Actually, it's a bit more complicated than that....

The diesel/gasoline yield of a barrel of crude oil is somewhat dependent upon the source (and hence the composition) -- Arabian "sweet" crude yields much more gasoline than diesel since it has more light volatiles in it, than, say, Illinois Basin crude (the local stuff here) that is "sour" with a lot more high molecular weight hydrocarbons and sulfur (and looks like thin road tar).

Large hydrocarbons can be "cracked" into smaller hydrocarbons easily, but it's fairly difficult to make big ones form little ones, hence the higher energy consumption to "make" diesel from sweet crude.

Diesel fuel is mostly just a boiling point range "cut" of crude oil with very little else done to it -- hence the high variability in quality and performance between stations we all know about.
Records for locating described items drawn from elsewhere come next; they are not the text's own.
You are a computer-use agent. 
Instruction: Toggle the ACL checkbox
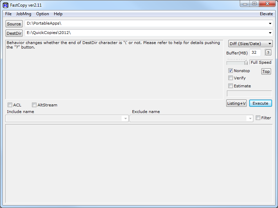(10, 105)
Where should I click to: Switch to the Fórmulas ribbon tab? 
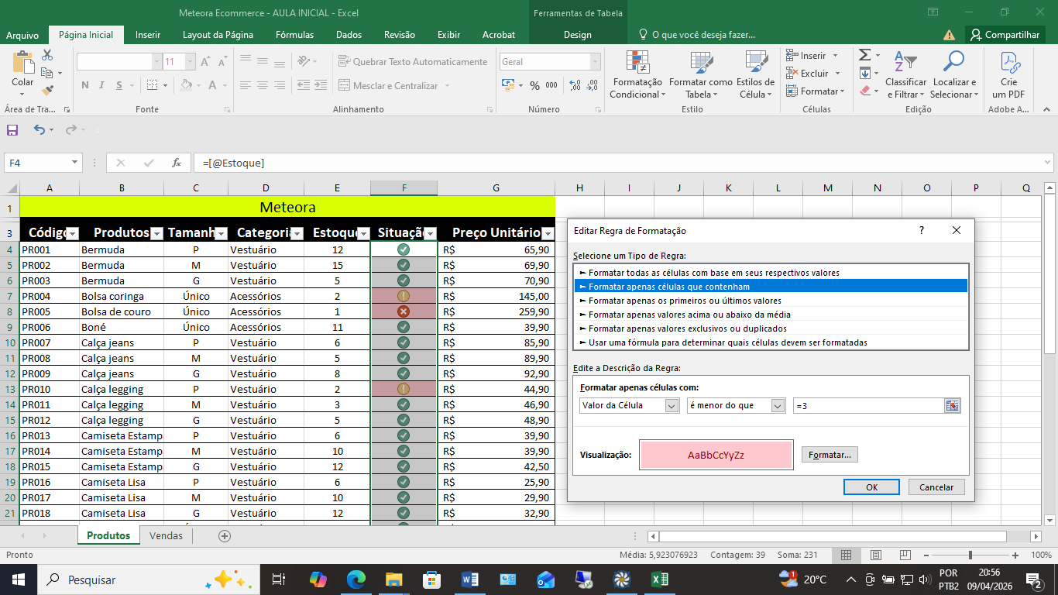coord(294,35)
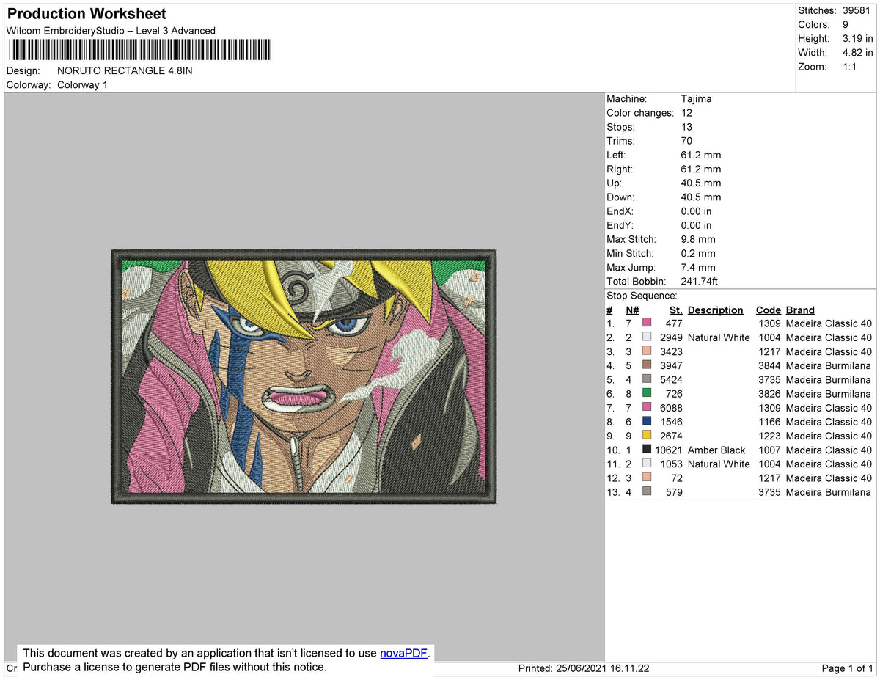Click the Colorway 1 label
The image size is (880, 680).
(82, 84)
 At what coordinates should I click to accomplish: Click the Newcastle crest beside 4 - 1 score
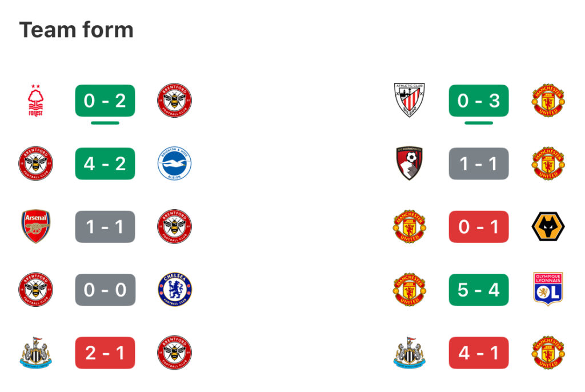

It should be cheaper than gasoline, since it takes quite a bit less refining to "make" it from crude, whatever the wags say. It's really just "raw distillate" off the cracking columns. Gasoline is somewhat more "refined", not in the traditional sense of higher purity, but in the sense that a whole lot more chemical changes are made to the straight distillate "gasoline" fraction.

It takes the same amount of energy to remove sulfur from diesel as from gasoline, since the sulfur is removed first, refining is done second as I understand it.

Anybody need a couple dozen truckloads a week of molten sulfur?

The gallon of low-sulfur diesel also contains considerably more BTU than that gallon of gasoline (and weighs more, too!), so the energy comparison is off somewhat.

Petroleum people aren't known for providing straight information about fuels, if you know what I mean -- profit comes first, everything else last.